Now some other experts — ones who have actually played these games — are
asking more interesting questions. Why are these virtual worlds so much more
absorbing than school and work? How could these gamers’ labors be used to
solve real-world puzzles? Why can’t life be more like a video game?
“Gamers are engaged, focused, and happy,” says Edward Castronova, a
professor of telecommunications at Indiana University who has studied and
designed online games. “How many employers wish they could say that about
even a tenth of their work force?
“Many activities in games are not very different from work activities. Look
at information on a screen, discern immediate objectives, choose what to
click and drag.”
Jane McGonigal, a game designer and researcher at the Institute for the
Future, sums up the new argument in her coming book, “Reality Is Broken:
Why Games Make Us Better and How They Can Change the World.” It’s a
manifesto urging designers to aim high — why not a Nobel Prize? — with
games that solve scientific problems and promote happiness in daily life.

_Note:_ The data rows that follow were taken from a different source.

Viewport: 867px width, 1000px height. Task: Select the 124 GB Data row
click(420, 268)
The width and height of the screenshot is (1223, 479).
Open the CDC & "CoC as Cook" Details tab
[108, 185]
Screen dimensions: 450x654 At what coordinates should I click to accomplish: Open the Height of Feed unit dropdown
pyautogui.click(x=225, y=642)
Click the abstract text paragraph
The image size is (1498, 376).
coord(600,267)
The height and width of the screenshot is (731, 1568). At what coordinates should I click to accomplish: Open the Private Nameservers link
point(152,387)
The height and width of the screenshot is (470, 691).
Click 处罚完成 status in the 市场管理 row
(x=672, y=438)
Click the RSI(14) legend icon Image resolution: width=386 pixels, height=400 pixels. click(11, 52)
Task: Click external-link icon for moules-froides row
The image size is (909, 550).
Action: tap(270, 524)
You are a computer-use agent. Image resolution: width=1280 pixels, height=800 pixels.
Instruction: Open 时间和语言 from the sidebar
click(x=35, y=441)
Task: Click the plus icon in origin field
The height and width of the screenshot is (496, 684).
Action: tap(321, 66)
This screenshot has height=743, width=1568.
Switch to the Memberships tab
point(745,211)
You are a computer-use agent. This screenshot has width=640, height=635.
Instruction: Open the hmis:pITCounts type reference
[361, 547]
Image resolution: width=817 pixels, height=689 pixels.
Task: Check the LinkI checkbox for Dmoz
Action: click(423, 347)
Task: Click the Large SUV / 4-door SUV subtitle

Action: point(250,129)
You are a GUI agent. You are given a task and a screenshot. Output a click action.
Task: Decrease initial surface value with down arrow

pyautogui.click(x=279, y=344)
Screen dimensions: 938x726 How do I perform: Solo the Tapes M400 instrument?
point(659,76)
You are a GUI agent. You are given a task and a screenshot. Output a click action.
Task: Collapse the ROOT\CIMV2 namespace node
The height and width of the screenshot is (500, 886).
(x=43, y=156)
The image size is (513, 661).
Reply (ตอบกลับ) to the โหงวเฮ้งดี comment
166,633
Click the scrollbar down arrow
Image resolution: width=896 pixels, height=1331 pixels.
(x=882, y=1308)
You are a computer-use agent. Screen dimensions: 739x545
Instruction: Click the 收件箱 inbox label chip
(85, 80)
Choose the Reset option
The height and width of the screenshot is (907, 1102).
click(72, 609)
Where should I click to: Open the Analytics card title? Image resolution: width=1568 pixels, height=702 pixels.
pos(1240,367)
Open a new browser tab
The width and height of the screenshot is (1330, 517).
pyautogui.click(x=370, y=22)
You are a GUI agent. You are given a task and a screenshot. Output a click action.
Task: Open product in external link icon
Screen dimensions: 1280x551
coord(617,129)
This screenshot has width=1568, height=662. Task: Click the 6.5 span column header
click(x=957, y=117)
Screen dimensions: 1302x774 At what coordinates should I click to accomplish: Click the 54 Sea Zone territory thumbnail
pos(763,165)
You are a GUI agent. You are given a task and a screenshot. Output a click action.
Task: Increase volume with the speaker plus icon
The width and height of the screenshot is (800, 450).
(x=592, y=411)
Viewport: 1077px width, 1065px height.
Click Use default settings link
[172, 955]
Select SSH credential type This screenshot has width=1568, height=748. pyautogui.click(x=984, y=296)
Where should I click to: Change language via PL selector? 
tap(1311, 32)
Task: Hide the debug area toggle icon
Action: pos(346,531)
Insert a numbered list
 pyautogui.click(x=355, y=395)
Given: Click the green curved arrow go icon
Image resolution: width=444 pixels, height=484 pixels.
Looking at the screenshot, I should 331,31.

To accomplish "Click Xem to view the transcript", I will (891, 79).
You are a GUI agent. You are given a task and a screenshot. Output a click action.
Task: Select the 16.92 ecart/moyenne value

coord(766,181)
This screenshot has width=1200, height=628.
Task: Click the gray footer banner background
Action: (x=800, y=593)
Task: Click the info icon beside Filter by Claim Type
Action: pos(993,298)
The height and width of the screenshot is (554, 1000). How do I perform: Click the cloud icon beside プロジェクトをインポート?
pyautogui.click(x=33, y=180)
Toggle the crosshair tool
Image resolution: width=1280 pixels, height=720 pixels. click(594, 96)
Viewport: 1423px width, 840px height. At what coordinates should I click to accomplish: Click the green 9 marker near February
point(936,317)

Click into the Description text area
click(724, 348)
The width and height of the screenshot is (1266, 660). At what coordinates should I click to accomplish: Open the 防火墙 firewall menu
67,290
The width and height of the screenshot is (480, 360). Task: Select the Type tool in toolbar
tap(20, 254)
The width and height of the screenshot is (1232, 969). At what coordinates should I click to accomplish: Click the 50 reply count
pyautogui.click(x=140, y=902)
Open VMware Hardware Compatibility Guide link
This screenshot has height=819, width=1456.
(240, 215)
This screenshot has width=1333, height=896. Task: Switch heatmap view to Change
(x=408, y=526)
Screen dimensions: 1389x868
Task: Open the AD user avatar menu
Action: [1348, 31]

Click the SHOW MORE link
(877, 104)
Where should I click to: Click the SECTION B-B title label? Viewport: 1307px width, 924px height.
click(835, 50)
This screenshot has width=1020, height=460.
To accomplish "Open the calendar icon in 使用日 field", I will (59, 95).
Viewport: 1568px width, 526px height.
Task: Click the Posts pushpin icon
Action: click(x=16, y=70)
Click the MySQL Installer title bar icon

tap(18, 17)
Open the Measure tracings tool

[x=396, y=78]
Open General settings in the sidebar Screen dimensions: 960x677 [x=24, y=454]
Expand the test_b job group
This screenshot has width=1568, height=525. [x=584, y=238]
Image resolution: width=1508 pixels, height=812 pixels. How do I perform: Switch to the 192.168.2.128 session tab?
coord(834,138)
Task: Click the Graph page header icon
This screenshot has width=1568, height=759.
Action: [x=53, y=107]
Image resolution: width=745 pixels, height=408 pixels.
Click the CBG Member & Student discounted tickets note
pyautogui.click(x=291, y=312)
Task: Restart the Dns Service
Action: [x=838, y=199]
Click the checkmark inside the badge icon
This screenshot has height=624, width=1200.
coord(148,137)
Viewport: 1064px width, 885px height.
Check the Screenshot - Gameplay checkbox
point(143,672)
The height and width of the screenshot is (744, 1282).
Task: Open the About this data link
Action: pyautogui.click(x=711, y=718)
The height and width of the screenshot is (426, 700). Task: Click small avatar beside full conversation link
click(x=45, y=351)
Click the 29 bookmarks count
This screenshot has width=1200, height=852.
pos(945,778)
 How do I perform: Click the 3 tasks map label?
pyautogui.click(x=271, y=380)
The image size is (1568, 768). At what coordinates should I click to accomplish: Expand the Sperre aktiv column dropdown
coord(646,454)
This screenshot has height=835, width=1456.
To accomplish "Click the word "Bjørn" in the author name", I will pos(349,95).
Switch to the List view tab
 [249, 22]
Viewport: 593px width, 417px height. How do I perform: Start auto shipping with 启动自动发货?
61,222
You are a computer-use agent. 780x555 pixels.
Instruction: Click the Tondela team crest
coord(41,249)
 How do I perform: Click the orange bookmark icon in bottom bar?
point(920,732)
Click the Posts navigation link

In the past, puzzles and games were sometimes considered useful
instructional tools. The emperor Charlemagne hired a scholar to compile “
Problems to Sharpen the Young,” a collection of puzzles like the old one
about ferrying animals across a river (without leaving the hungry fox on the
same bank as the defenseless goat). The British credited their victory over
Napoleon to the games played on the fields of Eton.
But once puzzles and gaming went digital, once the industry’s revenues
rivaled Hollywood’s, once children and adults became so absorbed that they
forsook even television, then the activity was routinely denounced as “
escapism” and an “addiction.” Meanwhile, a few researchers were more
interested in understanding why players were becoming so absorbed and
focused. They seemed to be achieving the state of “flow” that
psychologists had used to describe master musicians and champion athletes,
but the gamers were getting there right away instead of having to train for
years.
One game-design consultant, Nicole Lazzaro, the president of XEODesign,
recorded the facial expressions of players and interviewed them along with
their friends and relatives to identify the crucial ingredients of a good
game. One ingredient is “hard fun,” which Ms. Lazzaro defines as
overcoming obstacles in pursuit of a goal. That’s the same appeal of old-
fashioned puzzles, but the video games provide something new: instantaneous
feedback and continual encouragement, both from the computer and from the
other players.
Players get steady rewards for little achievements as they amass points and
progress to higher levels, with the challenges becoming harder as their
skill increases.
Even though they fail over and over, they remain motivated to keep going
until they succeed and experience what game researchers call “fiero.” The
term (Italian for “proud”) describes the feeling that makes a gamer lift
both arms above the head in triumph.
It’s not a gesture you see often in classrooms or offices or on the street,
but game designers like Dr. McGonigal are working on that. She has designed
Cruel 2 B Kind, a game in which players advance by being nice to strangers
in public places, and which has been played in more than 50 cities on four
continents.
She and her husband are among the avid players of Chorewars, an online game
in which they earn real rewards (like the privilege of choosing the music
for their next car ride) by doing chores at their apartment in San Francisco
. Cleaning the bathroom is worth so many points that she has sometimes hid
the toilet brush to prevent him from getting too far ahead.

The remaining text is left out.